Sömestir tatili içinde gittiğim yerlerden beni en çok etkileyen yer küçük bir caddedeki kitapçı ve yanında yer alan internet kafe oldu. Bu iki dükkânı bitişik şekilde görmek ve kitapçının sahip olduğu müşteri sayısının 2 katından fazla müşterisi olan internet kafe işletmecisi her şeyden memnun gibiydi.
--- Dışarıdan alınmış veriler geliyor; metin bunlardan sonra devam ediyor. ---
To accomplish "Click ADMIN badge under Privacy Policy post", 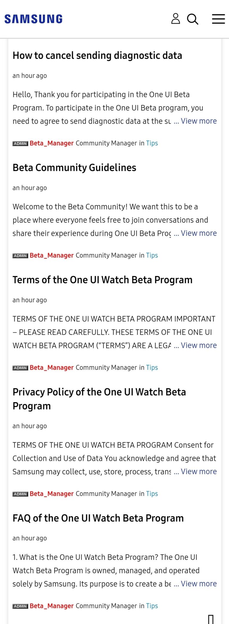I will coord(20,494).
Konu burada eğlenip eğlenmemek değil tabii ki insan bazen rahatlamalı da fakat bu iki durumu göz önüne aldığımızda her ne kadar önemseme sekte bu aslında bizlere Türkiye’nin hangi durumda olduğunu bariz bir şekilde gösteriyor. Kitaplar bizlerin seviyesini arttırmaya ve sorgulamaya iterken zihinsel gelişimimizin büyük bir çoğunluğunu kaplıyor. Oyunlar olaylar üstünde daha kritik bir bakış açısı kazanma, olaylara çok yönlü bakma gibi kazançlar sağlıyor. Kitapçı içine girdiğimde daha sessiz ve sakin bir ortam hâkimdi küçük dükkânın içinde. Bazı raflar toz kaplamış bazılarının ise tozu yeni alınmıştı. Bu da dükkân sahibinin dükkânının temizliğiyle tam olarak ilgilenmediğini gösteriyordu. İlginçtir ki dükkânın içerisine girdiğinizde burnunuzu gıdıklayan o eski tarih ve kitap kokusu sizi rafların derinliğine çekiyor ve içinde kayboluyordunuz.
İnternet kafede daha çok neşe ve bol sohbet baskındı. İçerideki samimiyeti kapıdan girer girmez kasiyerin size ‘’Hangi masa kardeşim?’’ ibaresinden anlayabilirdiniz. Masa yanında kurulan arkadaşlıklar ve edilen o kısa sohbetler insanı oraya daha da çok bağlıyor. Benim gözlemlerimce bizler bir şeyler öğrenmeyi veya kendimizi etnik olarak geliştirmeyi hep ikinci plana bırakıyoruz birinci olarak hep kişisel tatminlik geliyor. İnternet kafe kitapçıya oranla daha büyük daha temiz ve daha bakımlı gözüküyordu ve galiba bunun sebeplerinden biri tercih edilme sırasıydı. İnsanlar sevdiği bir şeyi yaparken etrafın pis olmasını istemez sonuçta değil mi? Belki de sunulan imkan ve olanaklarda müşteri sayısını etkiliyor olabilir.
Kitapçının derinlerinden gelen o tarih kokusu ve mütevazılık sizi bir kitap almaya zorlarken diğer taraftan internet kafeden gelen o eğlence görüntüleri veya kurulan arkadaşlıklar sizi ikilemde bırakıyor. Burada karar tamamen size kalmış, kendinizi ne kadar eksik görüyorsanız o dükkanlardan birine yönelmek en mantıklısıdır tabii ki.
Yeri geldiğinde eğlenmeli ama yeri geldiğinde çalışmayı, okumayı bilmeliyiz. Kitapçının içinde bulunduğu ve vaziyet gereği durduğu dükkanı tarih kokarken ne yapmamız gerektiğini unutmamalı, o caddeden geçtiğimizde kitapçıya kendimiz için bir göz atıp tarihte kaybolmalıyız.